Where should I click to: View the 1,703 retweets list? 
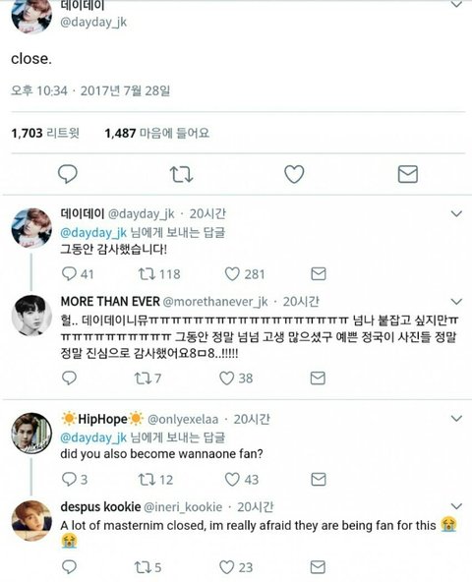[x=45, y=133]
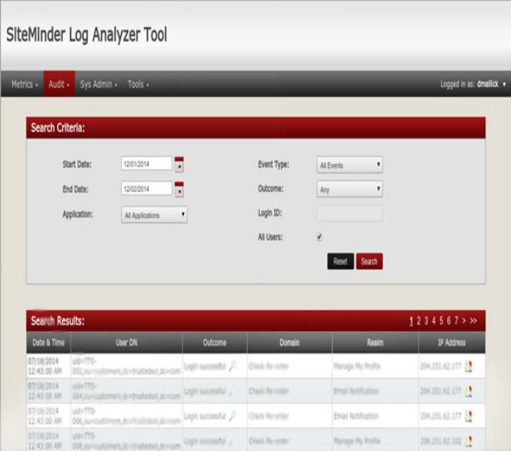The height and width of the screenshot is (451, 511).
Task: Click map icon in first result row
Action: [x=468, y=366]
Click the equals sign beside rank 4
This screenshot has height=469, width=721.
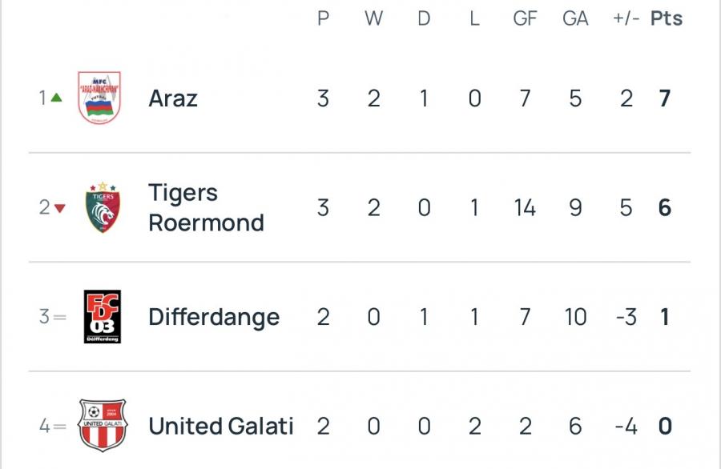[59, 426]
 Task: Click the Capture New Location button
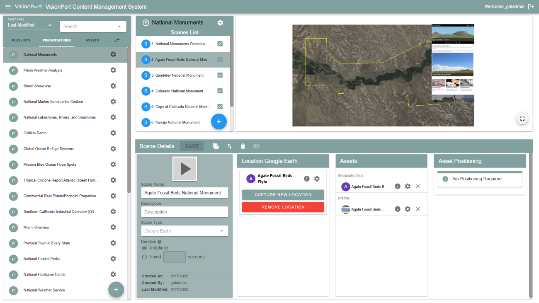283,195
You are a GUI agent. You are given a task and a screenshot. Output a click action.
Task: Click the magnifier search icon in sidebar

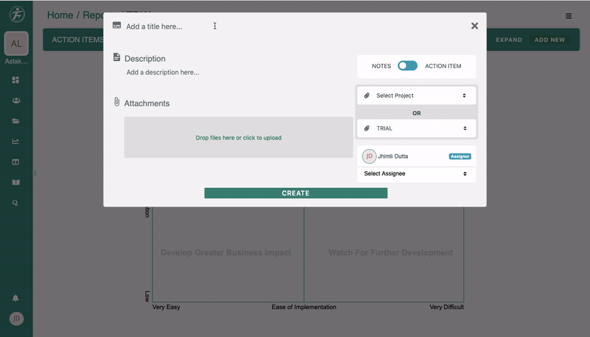tap(15, 203)

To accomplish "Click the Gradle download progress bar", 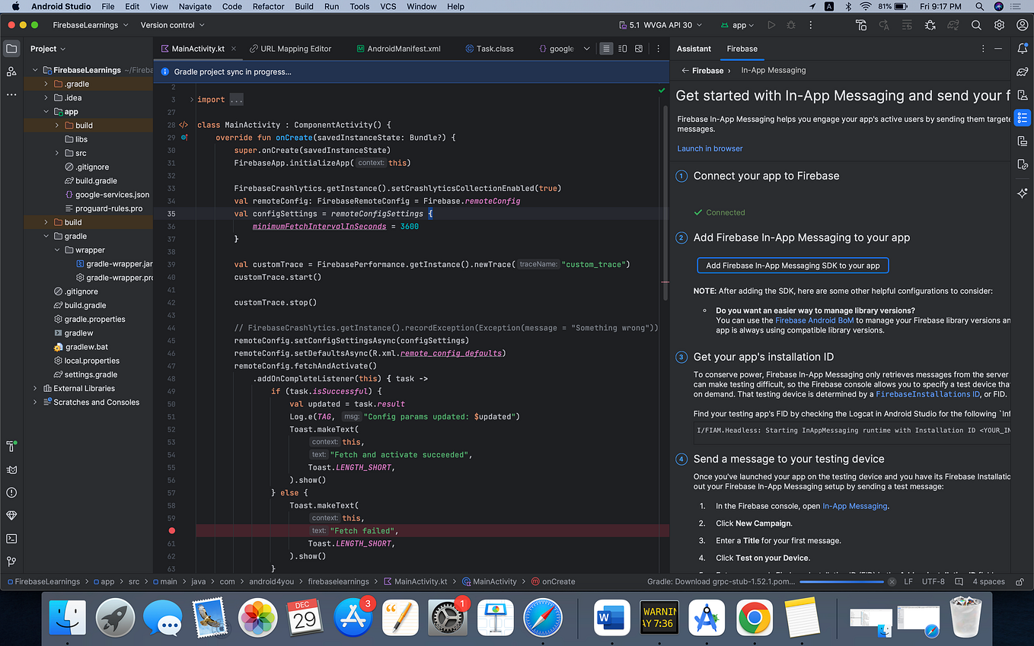I will point(841,581).
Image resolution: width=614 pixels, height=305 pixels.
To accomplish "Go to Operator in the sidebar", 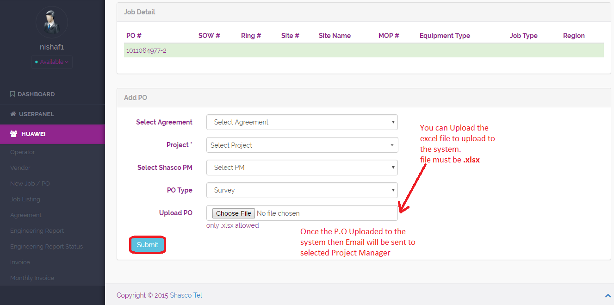I will pyautogui.click(x=23, y=152).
──────
◆ Assignment ◆
Only one thing is wanted here, an exact copy of the lines from the first line above through the line containing "Click the equals sign beside rank 4", minus any picture.

◆ Your response ◆
Where should I click to: View the 1,703 retweets list? 
[x=45, y=133]
The height and width of the screenshot is (451, 511).
Task: Click map icon in first result row
Action: [x=468, y=366]
Click the equals sign beside rank 4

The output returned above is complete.